How Deepfake Vishing Attacks Work
Deepfake vishing attacks involve a series of steps that are both easy to execute and challenging to detect. The basic workflow involves collecting voice samples of the person being impersonated, which can be as short as three seconds. These samples are then fed into AI-based speech-synthesis engines, such as Google’s Tacotron 2 or Microsoft’s Vall-E, to create a convincing replica of the person’s voice.
The Role of AI-Based Speech-Synthesis Engines
AI-based speech-synthesis engines play a crucial role in deepfake vishing attacks. These engines allow attackers to use a text-to-speech interface that produces user-chosen words with the voice tone and conversational tics of the person being impersonated. Most services bar such use of deepfakes, but as Consumer Reports found in March, the safeguards these companies have in place to curb the practice could be bypassed with minimal effort.
Spoofing Numbers and Initiating Scam Calls
An optional step in deepfake vishing attacks is to spoof the number belonging to the person or organization being impersonated. This has been a technique used for decades and can make it more difficult for victims to distinguish between legitimate and illegitimate calls. Once the scam call is initiated, the attacker uses the fake voice to generate a pretense for needing the recipient to take immediate action.
Real-Time Impersonation and the Future of Deepfake Vishing
While real-time impersonation has been demonstrated by open-source projects and commercial APIs, real-time deepfake vishing in-the-wild remains limited. However, given ongoing advancements in processing speed and model efficiency, real-time usage is expected to become more common in the near future. This means that attackers will be able to respond to questions a skeptical recipient may ask, making the attacks even more convincing.

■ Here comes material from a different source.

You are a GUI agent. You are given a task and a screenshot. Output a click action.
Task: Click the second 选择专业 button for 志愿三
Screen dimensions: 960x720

The Alarming Ease of Breaching Organizations
Mandiant’s security team executed such a scam in a simulated red team exercise, designed to test defenses and train personnel. The results were alarming: the victim bypassed security prompts from both Microsoft Edge and Windows Defender SmartScreen, unknowingly downloading and executing a pre-prepared malicious payload onto their workstation.
Precautions for Preventing Deepfake Vishing Scams
While deepfake vishing attacks are challenging to detect and prevent, there are precautions that parties can take to minimize the risk. These include agreeing to a randomly chosen word or phrase that the caller must provide before the recipient complies with a request. Recipients should also end the call and call the person back at a number known to belong to the caller.
The Importance of Staying Calm and Alert
Preventing deepfake vishing scams requires recipients to remain calm and alert, despite the legitimate sense of urgency that would arise if the feigned scenario were real. This can be even harder when the recipient is tired, overextended, or otherwise not at their best. For this reason, so-called vishing attacks—whether AI-enabled or not—are unlikely to go away any time soon.
Conclusion
Deepfake vishing attacks are a growing threat to personal security that require immediate attention and action. As technology continues to evolve and improve, it’s essential for individuals and organizations to stay vigilant and take necessary precautions to prevent these types of scams from succeeding. By understanding the anatomy of deepfake vishing attacks and taking proactive steps to protect ourselves, we can reduce the risk of falling victim to these convincing impersonations.